The contact for this project is Travis Wheeler

NINJA

  • Web site...

  • Implementation of Neighbor-Joining algorithm.

  • Written in Java, no major external dependencies.

  • Can do a 220K species tree in six days on one CPU, 2Gbytes RAM

  • Test case was 16s rRNA gene sequence data set, the same one as FASTTREE

  • NINJA offers the full Neighbor Joining method but is optimized for large data sets.

    • Employs filtering steps to minimize the number of pair-wise comparisons required for each iteration.

    • Relies on file I/O for externalization (ie query-optimized serialization) of data structures to free up RAM.

  • Uses external application (FASTTREE) to pre-process sequence data into a distance matrix. The file I/O involved is non-trivial.

Requirements

  • Completion of the software by adding sequence pre-processing (distance matrix calculation)

  • Benchmarking/testing on large data sets

  • What is really wanted is to port the algorithm to C or C++ and make parallelizable

Notes

  • Travis thinks the code is written in such a way that it could be easily ported to C. There are no serious external dependencies.

  • Is reliance on disk I/O to free up memory is a potential problem for large-scale parallel computing?

    • (edit from Travis: I don't believe this will be an impediment to parallelization, as the data structures are well suited to being handled in a distributed fashion. The core difficulty will be in setting those structures up in the first place ... which I think won't be terribly challenging)
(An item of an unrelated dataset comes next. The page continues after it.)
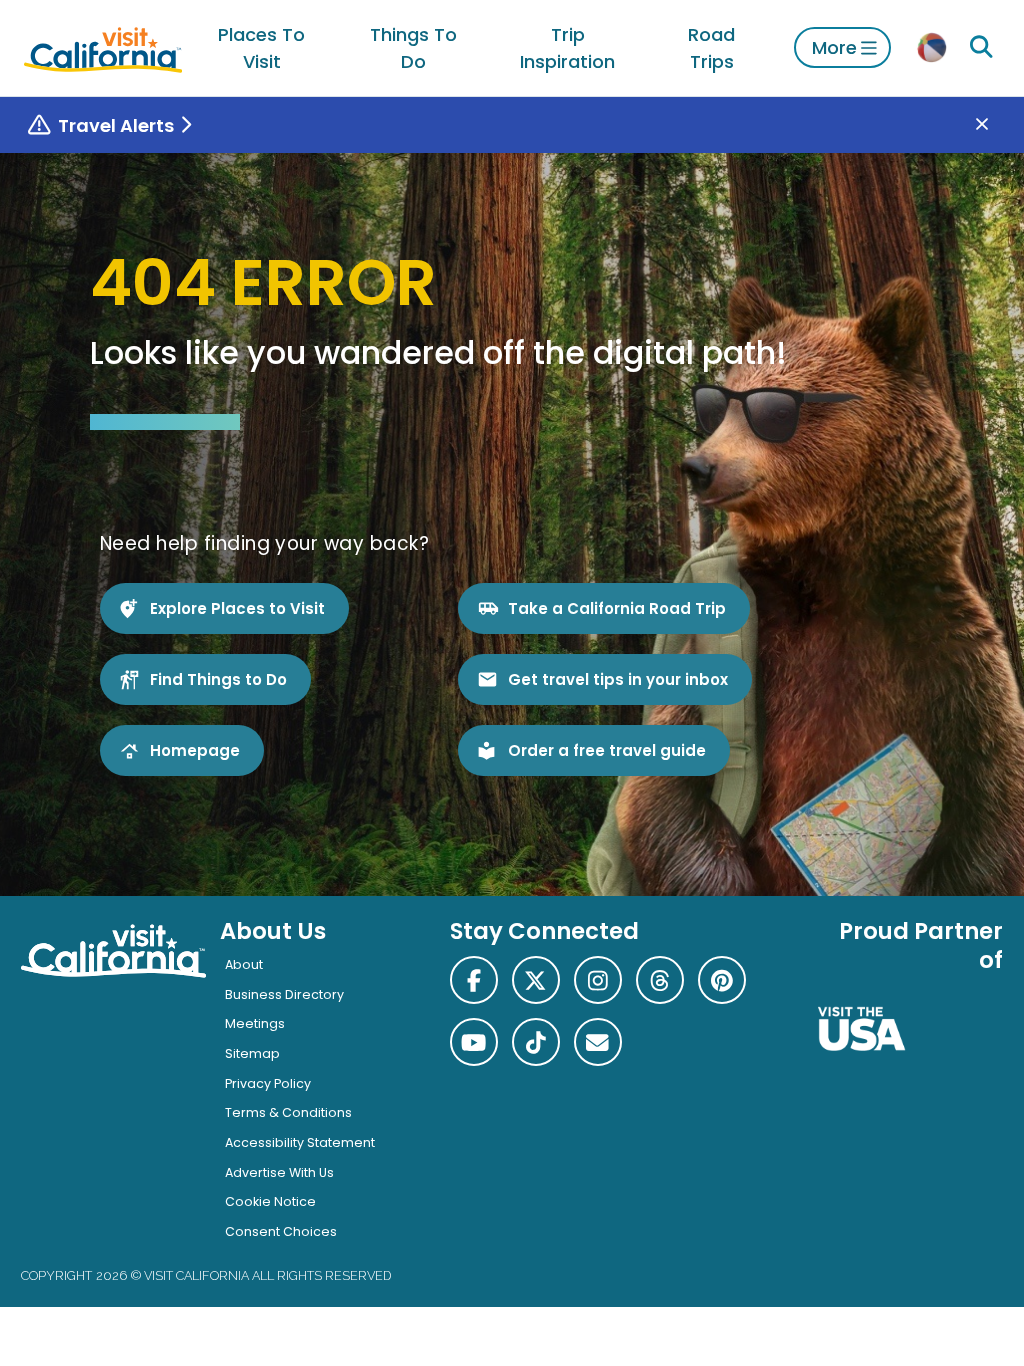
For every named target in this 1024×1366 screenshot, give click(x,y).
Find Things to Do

  • Calculation of pair-wise distance matrix could be parallelized without too much pain, perl wrapper (for example) for matrix assembly would be the most challenging part, but not that hard.

    • (edit from Travis: I'd propose that distance computation should be done internal to NINJA, to avoid the I/O overhead of writing the distance matrix out to disk, then reading it back in for tree construction. To give a sense of scale, for 200,000 sequences, that distance matrix stored in an ascii file will require a file larger than 200GB)

  • Travis Wheeler is available to convey domain knowledge and design input but does not have time to be directly involved in coding

    • (edit from Travis:  I'm able to do some coding, just not most of it)

  • Cubic growth in run-time predicts a doubling of the data set (to 440K) would require approx ~~40 days on one CPU

    • That would be challenging for parameter tweaking

  • No explicit policy for missing data

  • Would be best to use the same sequence data as RaXML.

Draft plan

Phase 1

1) port NINJA from Java to C/C++

  • probably C++ as the binheaps used in the Java version are also in STL in C++

    2) import distance matrix calculation functionality

    3) test/benchmark C++ vs. Java implementation

Phase 2

scale-up and parallelization

note: Travis has posted a page with ideas/suggestions for the details of parallelization.